Ce voyageur égyptien s’attendait à découvrir un univers parfaitement organisé : transports en commun d’une ponctualité suisse, rues d’une propreté irréprochable, habitants élégants au pas pressé, et vitrines décorées avec goût à chaque coin de rue. Dans ses rêveries, il se voyait assis à la terrasse d’un café, un cappuccino fumant devant lui, observant les passants et griffonnant dans un carnet. Il imaginait aussi que chaque instant serait une carte postale : monuments baignés de lumière, sourires accueillants, et une atmosphère générale de raffinement.
Toutefois, la réalité a été plus nuancée. Dès l’aéroport, il a été frappé par l’efficacité des contrôles… mais aussi par l’absence d’interactions chaleureuses. Les employés parlaient vite, les passants ne ralentissaient pas leur pas pour aider, et dans le métro, chacun restait plongé dans son téléphone ou son livre, sans échanger un regard. Les rues étaient belles, mais la météo grise et humide, ponctuée de petites pluies glacées, lui rappelait qu’il venait d’un pays où le soleil règne presque toute l’année. Un midi, en consultant la carte d’un restaurant, il a compris que son budget souffrirait : le prix d’un simple sandwich équivalait à un repas complet au Caire. Même acheter une bouteille d’eau devenait un calcul. Les prix le glaçaient.

Pourtant, il y avait aussi de la magie. Elle surgissait au détour d’une rue, dans la lumière dorée d’un lampadaire qui caressait les pavés mouillés. Elle était dans l’odeur du pain chaud qui s’échappait d’une boulangerie, dans la voix grave d’un musicien de rue jouant du violon devant une cathédrale. Chaque promenade était une révélation. Les façades ornées de sculptures, les clochers qui se découpaient sur le ciel, les ponts illuminés la nuit, tout semblait sorti d’un livre d’illustrations. Ahmed s’arrêtait devant les boulangeries, hypnotisé par l’odeur du pain chaud et des viennoiseries beurrées. Dans les musées, il avait l’impression de franchir une porte magique : voir de près un tableau de Van Gogh ou une statue antique l’émouvait plus qu’il ne l’avait imaginé. Même le simple fait de marcher sur des pavés centenaires lui donnait la sensation de fouler l’histoire vivante.

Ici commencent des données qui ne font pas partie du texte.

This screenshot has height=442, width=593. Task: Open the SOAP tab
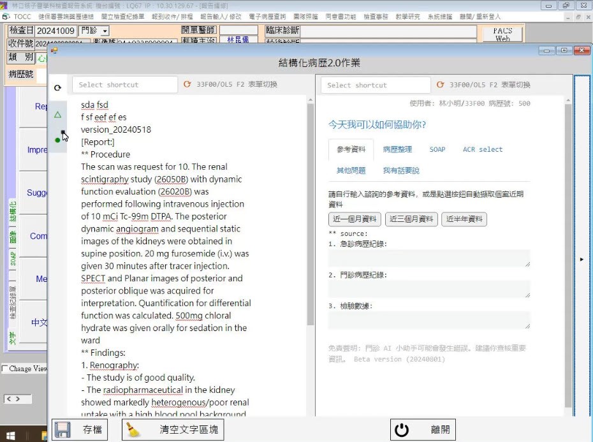tap(437, 149)
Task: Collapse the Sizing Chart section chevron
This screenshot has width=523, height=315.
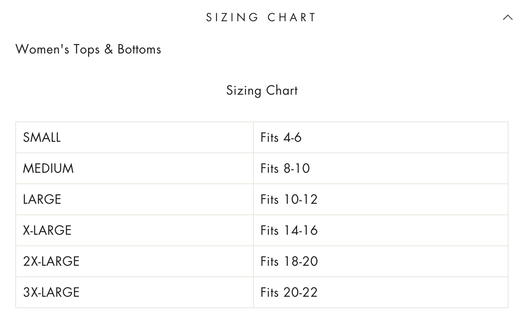Action: click(507, 17)
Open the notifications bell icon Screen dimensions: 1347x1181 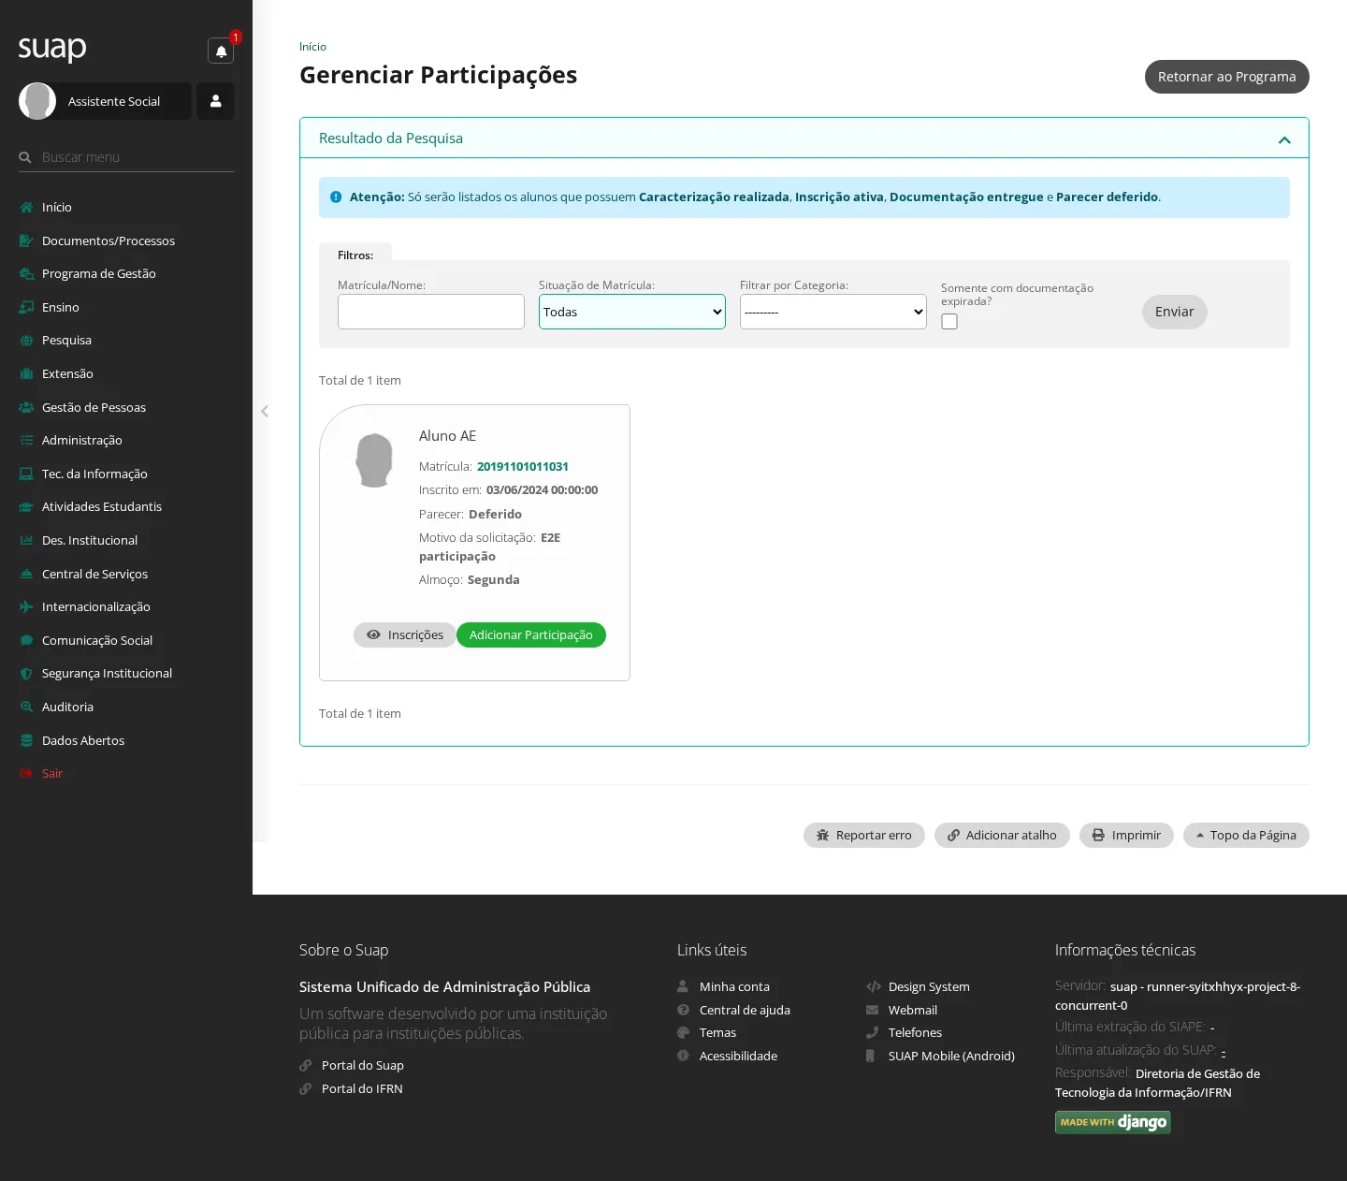(x=221, y=51)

Mais, le soir, le silence de sa chambre d’hôtel pesait. Il se surprenait à fredonner des chansons égyptiennes pour se sentir moins seul. Le tintement des tasses dans les cafés européens n’avait pas la même musique que le vacarme joyeux des cafés du Caire. Le parfum du café noir n’effaçait pas celui du thé à la menthe servi brûlant. Et aucun sourire, aussi poli soit-il, ne remplaçait l’accueil expansif de ses amis ou la chaleur d’un marchand de rue qui l’interpelle pour discuter quelques minutes. Avec son désordre, ses concerts de klaxons incessants et son ambiance chaotique, Le Caire reste pour lui la capitale la plus proche du cœur, c’est son bercail. Oui, il a aimé l’Europe avec sa magie, sa propreté et sa ponctualité. Mais, il se sentait dépaysé…

En repartant, Ahmed savait qu’il reviendrait, mais différemment : mieux préparé, plus conscient de ce qu’il voulait découvrir et de ce qu’il devait accepter. Ce premier voyage lui avait appris que l’Europe ne se résume pas à des cartes postales, mais qu’elle se vit dans ses contrastes : beauté et froideur, ordre et solitude, histoire et modernité. Surtout, il avait compris que voyager, ce n’est pas seulement voir l’autre, c’est aussi mieux comprendre ce qui fait de vous ce que vous êtes. Et pour Ahmed, au-delà des ponts et des musées, il y aurait toujours, au fond de lui, le parfum du Nil et la chaleur d’un soleil égyptien.